The non-partisan verdict upon this letter is that it is faultless in style, sound in principle, courageous, broad and elevated in tone, liberal, wise, statesmanlike, and strong. It is, in short, the declaration of faith of an honest man who has a heart in his breast and a head on his shoulders, with purity in that heart and brains in that head.

The conclusions which follow our study of the public career of Rutherford Birchard Hayes, and the study of that interior life, the beauty of which the world will not know until he has passed from it, are briefly these.

In boyhood, in battle, in the civic chair, in the esteem of his State, in every duty and relation of life, he has been first, and now, it would seem, is first in the hearts of his countrymen. As a student, he was foremost; as a lawyer, he was in the front rank; as a soldier, he was the bravest; as a legislator, the most judicious; as a governor, second to none of Ohio's great magistrates.

The most striking characteristic of Hayes as a soldier was his personal intrepidity. Anthony Wayne, Francis Marion, and Ethan Allen were called brave men in the Revolution, and so they were; but we look in vain in their histories for as numerous proofs of unsurpassable daring as the hero of Cloyd Mountain, Cedar Creek, and South Mountain, has given us. Four horses shot under him; four wounds in action; fighting after he fell; a hundred days exposed to death under fire—these are the evidences of as lofty a courage as is yet known among men.

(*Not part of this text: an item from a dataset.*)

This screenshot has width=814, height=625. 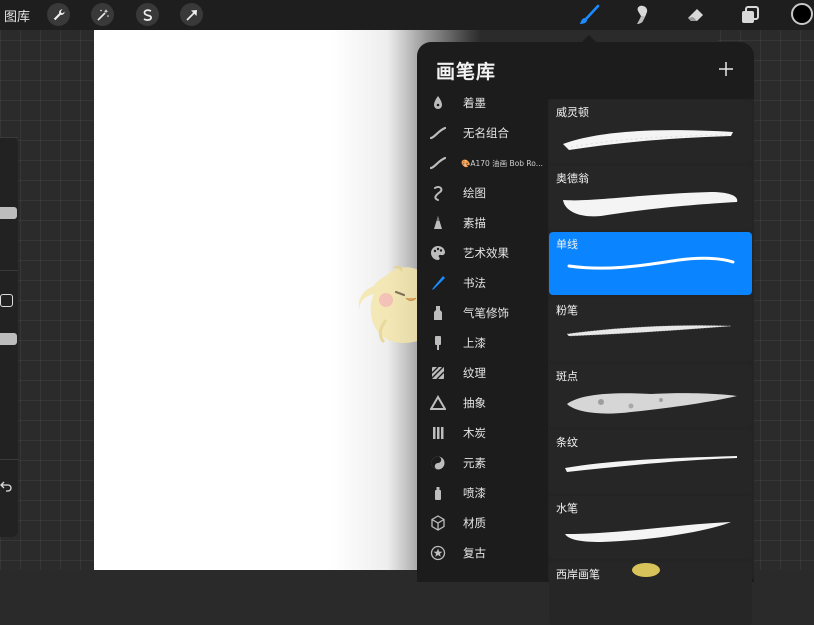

As a regimental, brigade, and division commander, his most striking quality as a leader was his impetuosity. General Crook used to say that Hayes fought infantry as other men fought cavalry. He was always wanting to move forward, to charge, to get at the enemy with cold steel. His favorite step was the double-quick; his choice of distance two paces; and his preferred mode of fighting, the hand-to-hand grapple. This meant business, was decisive, and was soon over.

Another characteristic was his constant care for the comfort of his soldiers. He was much in the hospitals, cheering up the wounded, writing letters for them, and sending last messages from the lips of the dying to wives, mothers, and friends. He shared his blanket, his last crust, his last penny, with the neediest of his men, and abstained from food when they had none.

His house is to-day, and has been since the war, a soldiers' home, where all who served with him are invited to come at all times and partake at his own table with his wife and children. Seldom is this generous hospitality imposed on by the members of his large military family. Once, only, a pseudo-soldier, whom the children called the "Veteran," having served two days and a half in the army, remained just double the term of his military service under the governor's roof. He doubtless found that the rations at this camp were good.

As a civil magistrate, Governor Hayes has developed executive and administrative abilities of the highest order. He has a practical, common-sense, direct way of doing things. He first finds what things ought to be done, and then how. When his own party has been in a minority, he has made friends with a few of the most reasonable men in the opposition, and through them, as instruments, has accomplished his purposes.

He is a discriminating judge of human nature, and is magnetic enough to make legislators follow his lead, as his soldiers followed him.

He has fixed rules of official conduct to which he adheres in all cases. For example, if he has a judge to appoint—and he has appointed many to fill vacancies—his simple inquiry is, Whom do the members of the legal profession want, who live in the judicial district to be provided for? When that fact is accurately ascertained, the appointment follows as a matter of course, even though the lawyer preferred may be his personal enemy. In the interests of learning, higher education, human benevolence, and equal rights, Hayes has accomplished more than any governor Ohio has yet had. We make this statement with the honorable records of old Jeremiah Morrow, Corwin, Chase, Tod, Brough, and Cox spread before us.